Sphere, the next-generation entertainment venue located on Sands Avenue east of the Strip in Las Vegas, Nevada, officially opened at the end of September.  A 516-ft-diameter semi-spherical building rising 366 ft above ground, Sphere encloses a bowl-shaped theater for 17,600 guests, seated beneath a domed roof and suspended media plane.  Severud Associates has been involved as the structural engineer of Sphere—since the project’s inception—and the venue is now the largest spherical structure in the world.


The feature Sphere visitors encounter first is the Exosphere, the venue’s outer latticed grid shell, composed of steel pipe sections and cast steel connecting nodes and covered with 580,000 sq ft of programmable LED lighting, which can present stunning visual displays.  Starting from a traditional geodesic arrangement—a “Bucky dome,” as envisioned by Buckminster Fuller—Severud’s structural engineers employed parametric design and optimization to determine the lightest tessellation of the sphere.


Then, working in collaboration with the Sphere team, architect, and steel contractor, they studied several alternate configurations that would be visually appealing while facilitating fabrication and erection.  The team finally arrived at a hybrid solution of horizontal “latitudes” of continuous ring members and crisscrossing diagonal geodesic elements, continuous between the pile-supported grade beam at its base and a latitudinal ring near the crown.  The topmost framing, known as the Oculus, is framed radially.

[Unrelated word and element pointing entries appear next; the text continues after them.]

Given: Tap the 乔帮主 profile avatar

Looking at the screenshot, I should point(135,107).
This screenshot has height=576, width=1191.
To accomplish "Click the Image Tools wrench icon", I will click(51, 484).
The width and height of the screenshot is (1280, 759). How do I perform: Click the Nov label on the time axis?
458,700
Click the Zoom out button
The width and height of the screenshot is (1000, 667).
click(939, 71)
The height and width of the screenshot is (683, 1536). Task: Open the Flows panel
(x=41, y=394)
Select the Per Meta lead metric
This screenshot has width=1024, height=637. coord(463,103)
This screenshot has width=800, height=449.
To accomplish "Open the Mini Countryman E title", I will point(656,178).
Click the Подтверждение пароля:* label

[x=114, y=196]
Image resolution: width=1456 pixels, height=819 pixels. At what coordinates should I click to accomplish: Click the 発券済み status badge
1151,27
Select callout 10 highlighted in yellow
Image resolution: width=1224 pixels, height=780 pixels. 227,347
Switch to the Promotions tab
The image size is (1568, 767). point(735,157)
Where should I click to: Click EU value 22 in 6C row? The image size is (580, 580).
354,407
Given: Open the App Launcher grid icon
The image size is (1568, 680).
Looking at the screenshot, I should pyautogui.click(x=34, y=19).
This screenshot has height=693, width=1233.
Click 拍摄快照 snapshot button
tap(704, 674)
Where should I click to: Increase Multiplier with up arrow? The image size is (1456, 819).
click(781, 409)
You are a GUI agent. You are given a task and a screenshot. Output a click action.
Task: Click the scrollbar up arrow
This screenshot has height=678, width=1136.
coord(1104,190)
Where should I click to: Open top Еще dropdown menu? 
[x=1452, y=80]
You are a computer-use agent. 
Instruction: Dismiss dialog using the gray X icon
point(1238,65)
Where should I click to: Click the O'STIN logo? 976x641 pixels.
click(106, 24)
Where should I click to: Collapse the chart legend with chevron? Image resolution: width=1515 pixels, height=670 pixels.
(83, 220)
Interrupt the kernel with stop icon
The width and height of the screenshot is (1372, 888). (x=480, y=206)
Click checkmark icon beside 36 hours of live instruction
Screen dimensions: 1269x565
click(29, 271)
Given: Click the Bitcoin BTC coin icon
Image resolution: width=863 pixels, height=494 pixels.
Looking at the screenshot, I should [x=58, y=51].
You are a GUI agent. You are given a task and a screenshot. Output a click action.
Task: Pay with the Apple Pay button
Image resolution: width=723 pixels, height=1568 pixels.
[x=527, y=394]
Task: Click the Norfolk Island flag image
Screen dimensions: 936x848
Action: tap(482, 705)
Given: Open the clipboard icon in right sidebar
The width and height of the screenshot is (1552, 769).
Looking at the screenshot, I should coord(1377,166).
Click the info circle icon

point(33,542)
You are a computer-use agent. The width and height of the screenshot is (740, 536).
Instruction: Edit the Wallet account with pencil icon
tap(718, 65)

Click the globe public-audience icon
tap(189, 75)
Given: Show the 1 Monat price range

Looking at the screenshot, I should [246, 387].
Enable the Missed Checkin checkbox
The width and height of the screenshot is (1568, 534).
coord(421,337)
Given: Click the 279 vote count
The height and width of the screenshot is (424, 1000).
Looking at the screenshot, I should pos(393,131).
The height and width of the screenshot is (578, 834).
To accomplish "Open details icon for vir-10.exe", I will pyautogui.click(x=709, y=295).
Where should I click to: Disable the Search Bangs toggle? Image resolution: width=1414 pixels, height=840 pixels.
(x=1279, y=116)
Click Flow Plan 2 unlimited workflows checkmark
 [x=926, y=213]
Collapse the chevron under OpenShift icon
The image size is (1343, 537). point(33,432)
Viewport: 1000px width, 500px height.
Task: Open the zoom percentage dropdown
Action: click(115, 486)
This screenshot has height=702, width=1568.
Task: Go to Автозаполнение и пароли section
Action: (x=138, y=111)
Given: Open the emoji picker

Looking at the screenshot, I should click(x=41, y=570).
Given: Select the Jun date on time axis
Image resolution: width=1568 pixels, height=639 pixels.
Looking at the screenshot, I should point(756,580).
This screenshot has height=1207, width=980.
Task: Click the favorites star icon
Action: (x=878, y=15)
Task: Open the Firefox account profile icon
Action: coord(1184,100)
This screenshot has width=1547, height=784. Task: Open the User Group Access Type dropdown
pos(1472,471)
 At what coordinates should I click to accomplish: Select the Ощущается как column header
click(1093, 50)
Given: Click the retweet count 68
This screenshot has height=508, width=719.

Severud and the team next studied node connection details, bringing in a casting contractor to advise on cast steel nodes.  Two designs based on welded plates were compared to castings with flanges, with a focus on cost and schedule.  Extensive analysis revealed that built-up plate nodes presented daunting constructability issues.  Cast steel nodes, on the other hand, offered significant advantages of material optimization, improved tolerances, and reduced construction risk.  The cast nodes also have a cleaner look and all appear essentially identical.


Inside the venue, guests experience the awe-inspiring immersive theater—some call it virtual reality without the headset—which is created from separate layered structural systems.  The lower seating bowl framing, stage and proscenium, and back of house components are reinforced concrete members bearing on concrete piles and mats.  The upper seating framing and perimeter catwalks are structural steel in a barrel-shaped arrangement.  All seats—10,000 of which are immersive and include haptic systems—are supported on precast concrete stadia.  Topping off the theater is an optimized steel-framed dome.


Although Sphere is composed of distinct structural systems, they are all interconnected to form a cohesive, balanced, efficient, and elegant superstructure.  Constructed under continuous and careful supervision over the course of five years, this amazing performance space was envisioned to create a fully immersive experience and elevate the entertainment venue to the next level.  Thanks to the collaboration and creative thinking applied to its design and construction, Sphere advances the state of the art of structural engineering as well.


Severud Associates has a 95-year history of turning its clients’ most ambitious visions into reality.  In addition to Sphere, the firm’s portfolio of special structures includes Madison Square Garden, in New York City; the fabric roof and glass walls of the Jeppesen Terminal at Denver International Airport in Colorado; and the Gateway Arch at the Jefferson National Expansion Memorial in St. Louis, Missouri.